--- Excerpt to read ---
┄┄┄┄┄┄┄┄┄┄

A little less than a year ago, I was asked to direct OpenHatch‘s Open Source Comes to Campus event series. Open Source Comes to Campus is a workshop designed to introduce college students to open source, to teach them how to use tools like version control and issue trackers, and to guide them through making their first contributions. When I joined, OpenHatch was averaging two events a year. I was asked, hopefully, if I could run seven events in 2013.
The year did not begin auspiciously. I accidentally scheduled the first event for Presidents’ Day Weekend. We had less than a dozen people show up that snowy morning. Nevertheless, we had a lot of fun, and the day seemed like a success when one of our attendees, Jane, grinned widely and said: “Today has been very empowering for me regarding my computer and the ways I can manipulate it.” I scribbled it down on a napkin so I wouldn’t forget it.
Since then, we’ve run twelve more events, nearly doubling our goal from the start of the year. We’ve been to big cities like New York, San Francisco and Chicago, as well as small college towns like Wellesley, Amherst, Lafayette and Morris, Minnesota. We’ve taught hundreds of students, and thanks to the generosity of our hosts at Northeastern, UMass-Amherst, CCSF, and UIC, who opened their door to students from other local schools, we’ve been able to reach students we would have missed otherwise. We’ve met some amazing people, gotten some thought–provoking questions, and seen some… interesting creations. Through trial and error we’ve been able to make some big improvements to our process and our curriculum. It’s been a great year.

┄┄┄┄┄┄┄┄┄┄

--- Data under study ---
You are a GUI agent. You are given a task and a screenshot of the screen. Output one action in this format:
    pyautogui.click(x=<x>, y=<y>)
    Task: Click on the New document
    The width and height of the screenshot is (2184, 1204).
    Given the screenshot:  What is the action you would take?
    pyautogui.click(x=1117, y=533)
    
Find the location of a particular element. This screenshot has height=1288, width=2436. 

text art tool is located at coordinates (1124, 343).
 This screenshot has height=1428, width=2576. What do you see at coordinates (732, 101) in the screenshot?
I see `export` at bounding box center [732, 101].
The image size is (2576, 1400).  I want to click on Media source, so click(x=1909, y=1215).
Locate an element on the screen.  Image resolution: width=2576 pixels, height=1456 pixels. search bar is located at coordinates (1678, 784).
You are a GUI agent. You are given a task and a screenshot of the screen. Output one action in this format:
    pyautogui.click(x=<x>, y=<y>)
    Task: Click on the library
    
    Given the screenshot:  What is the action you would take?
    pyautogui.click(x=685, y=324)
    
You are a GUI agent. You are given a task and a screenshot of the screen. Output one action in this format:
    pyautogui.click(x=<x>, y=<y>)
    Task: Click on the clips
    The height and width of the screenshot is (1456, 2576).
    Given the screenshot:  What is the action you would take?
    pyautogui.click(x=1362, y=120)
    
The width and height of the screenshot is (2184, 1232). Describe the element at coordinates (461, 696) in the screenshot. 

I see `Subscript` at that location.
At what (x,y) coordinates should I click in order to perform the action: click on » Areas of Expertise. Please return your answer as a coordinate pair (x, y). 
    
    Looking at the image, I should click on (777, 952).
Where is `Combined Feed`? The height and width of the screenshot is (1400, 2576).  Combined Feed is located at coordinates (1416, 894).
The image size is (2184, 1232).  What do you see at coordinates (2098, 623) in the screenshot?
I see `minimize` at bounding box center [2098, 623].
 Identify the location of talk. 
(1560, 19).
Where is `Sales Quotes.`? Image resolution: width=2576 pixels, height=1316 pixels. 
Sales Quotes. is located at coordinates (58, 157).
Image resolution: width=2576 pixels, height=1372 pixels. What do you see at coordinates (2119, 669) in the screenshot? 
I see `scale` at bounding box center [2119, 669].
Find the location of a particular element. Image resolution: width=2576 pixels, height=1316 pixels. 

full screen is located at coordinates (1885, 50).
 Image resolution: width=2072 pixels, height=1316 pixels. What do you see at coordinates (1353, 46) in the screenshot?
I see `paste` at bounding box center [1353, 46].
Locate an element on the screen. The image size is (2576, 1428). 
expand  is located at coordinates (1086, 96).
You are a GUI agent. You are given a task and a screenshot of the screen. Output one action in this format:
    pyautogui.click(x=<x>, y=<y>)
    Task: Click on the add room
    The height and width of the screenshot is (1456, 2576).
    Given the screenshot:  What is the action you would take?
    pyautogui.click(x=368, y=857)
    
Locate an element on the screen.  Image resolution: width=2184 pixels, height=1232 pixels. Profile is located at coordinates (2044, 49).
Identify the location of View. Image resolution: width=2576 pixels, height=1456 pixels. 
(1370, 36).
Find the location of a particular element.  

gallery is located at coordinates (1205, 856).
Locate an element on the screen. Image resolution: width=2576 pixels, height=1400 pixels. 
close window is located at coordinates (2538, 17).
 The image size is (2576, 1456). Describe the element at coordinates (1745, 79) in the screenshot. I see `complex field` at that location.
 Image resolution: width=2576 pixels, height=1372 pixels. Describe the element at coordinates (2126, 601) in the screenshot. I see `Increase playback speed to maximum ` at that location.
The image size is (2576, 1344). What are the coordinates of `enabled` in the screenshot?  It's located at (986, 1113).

┄┄┄┄┄┄┄┄┄┄

--- List of tasks ---
A. Return the passage about the Open Source Comes to Campus events word for word, everything from "The year did" down to "wouldn’t forget it.".
B. Take the passage about the Open Source Comes to Campus events further, starting right after its last sentence.
You can leave the records aside.

--- Answers given ---
A.
The year did not begin auspiciously. I accidentally scheduled the first event for Presidents’ Day Weekend. We had less than a dozen people show up that snowy morning. Nevertheless, we had a lot of fun, and the day seemed like a success when one of our attendees, Jane, grinned widely and said: “Today has been very empowering for me regarding my computer and the ways I can manipulate it.” I scribbled it down on a napkin so I wouldn’t forget it.

B.
But for every event we’ve successfully run, there’s been another we couldn’t get to. Aside from one part-time staff member (me), OpenHatch is made up of volunteers. We don’t have the time or the money to run events in all of the places we’ve been asked to run them, whether that’s in faraway places like Alaska, India or Australia, or closer to home.
Scaling our events
Our solution? Open Source Comes to Campus In a Box. We’re carefully documenting every part of our events, from the materials we present to the way we build our publicity websites, from food and space checklists to templates of all the emails we send. Our hope is that local organizers will be able to use our materials to run their own events, as has happened with our Python Workshops.
We’ve already had one success story. In late November, an enthusiastic group of students from Princeton’s Women in Computer Science pulled off a great event with over thirty attendees, the first accomplishment of their newly-created open source club. They’ve given us some valuable feedback about how to improve both our events and how we document them. We’re excited to keep going! Boston University will be running a similar event in the spring, and we’re looking for more schools who are interested.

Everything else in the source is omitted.